[Start Records to process]

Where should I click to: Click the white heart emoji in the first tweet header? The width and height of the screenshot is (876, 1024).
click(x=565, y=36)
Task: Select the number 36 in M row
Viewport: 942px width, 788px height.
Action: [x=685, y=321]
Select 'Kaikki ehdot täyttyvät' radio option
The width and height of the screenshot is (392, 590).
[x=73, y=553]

[End Records to process]
[Start Records to process]

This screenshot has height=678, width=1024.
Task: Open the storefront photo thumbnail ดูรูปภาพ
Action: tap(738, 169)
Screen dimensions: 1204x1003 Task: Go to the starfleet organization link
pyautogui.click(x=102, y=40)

[End Records to process]
[Start Records to process]

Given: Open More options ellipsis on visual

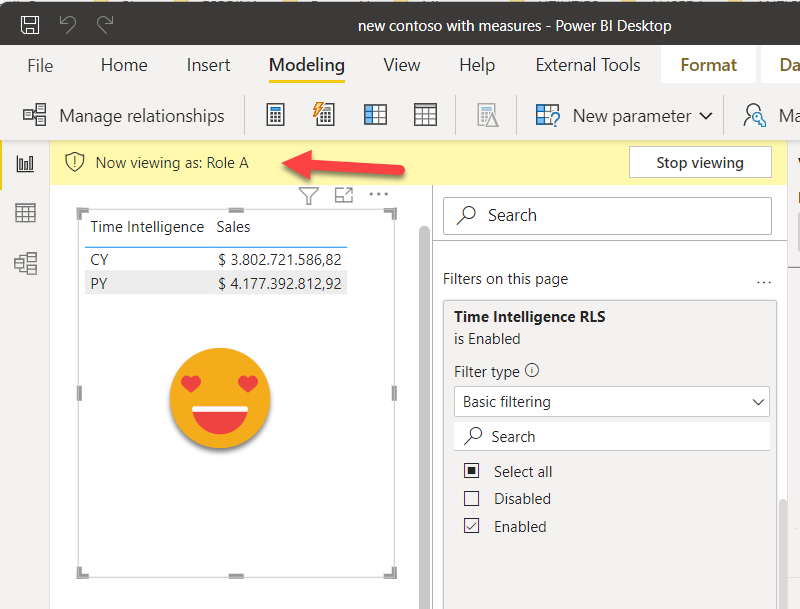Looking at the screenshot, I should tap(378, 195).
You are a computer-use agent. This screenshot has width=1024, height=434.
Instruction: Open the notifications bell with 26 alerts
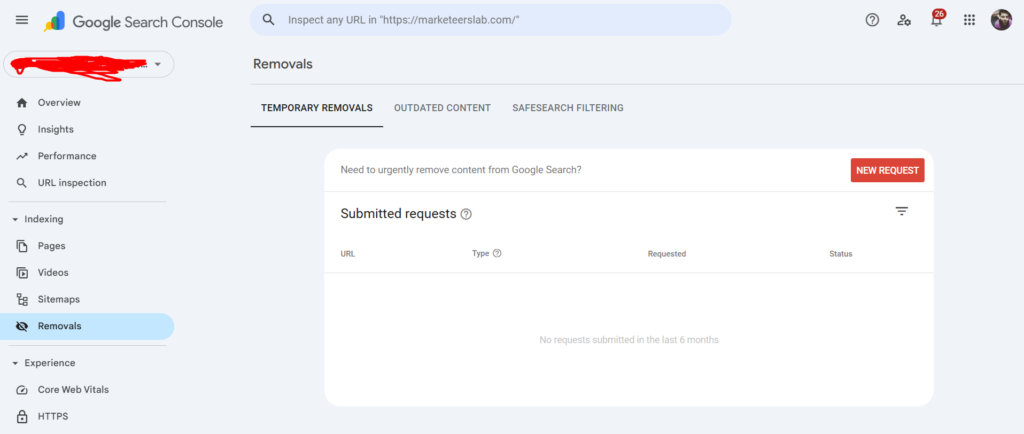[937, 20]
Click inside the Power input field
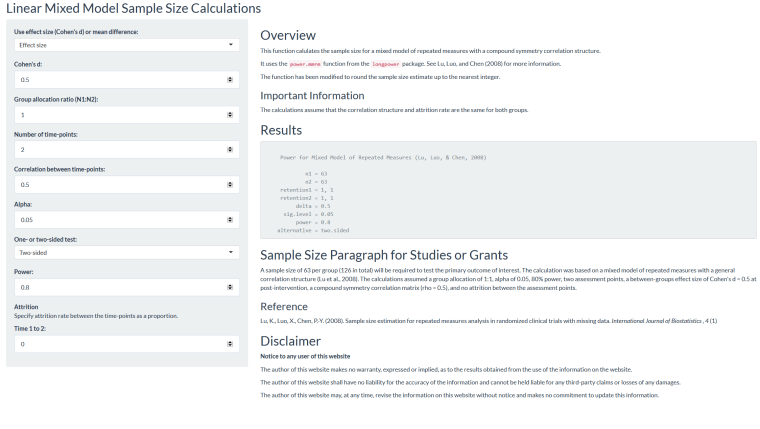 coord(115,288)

[End Records to process]

Render the part of the material that opens with the line containing "Screen dimensions: 1204x1003" and closes with the line containing "pyautogui.click(x=102, y=40)" as a two-column CSV with the headers input and output. Give one row for each text and its answer, with each field quoted and line breaks replaced by spaces.

■ Answer to this problem ■
input,output
"Screen dimensions: 1204x1003 Task: Go to the starfleet organization link","pyautogui.click(x=102, y=40)"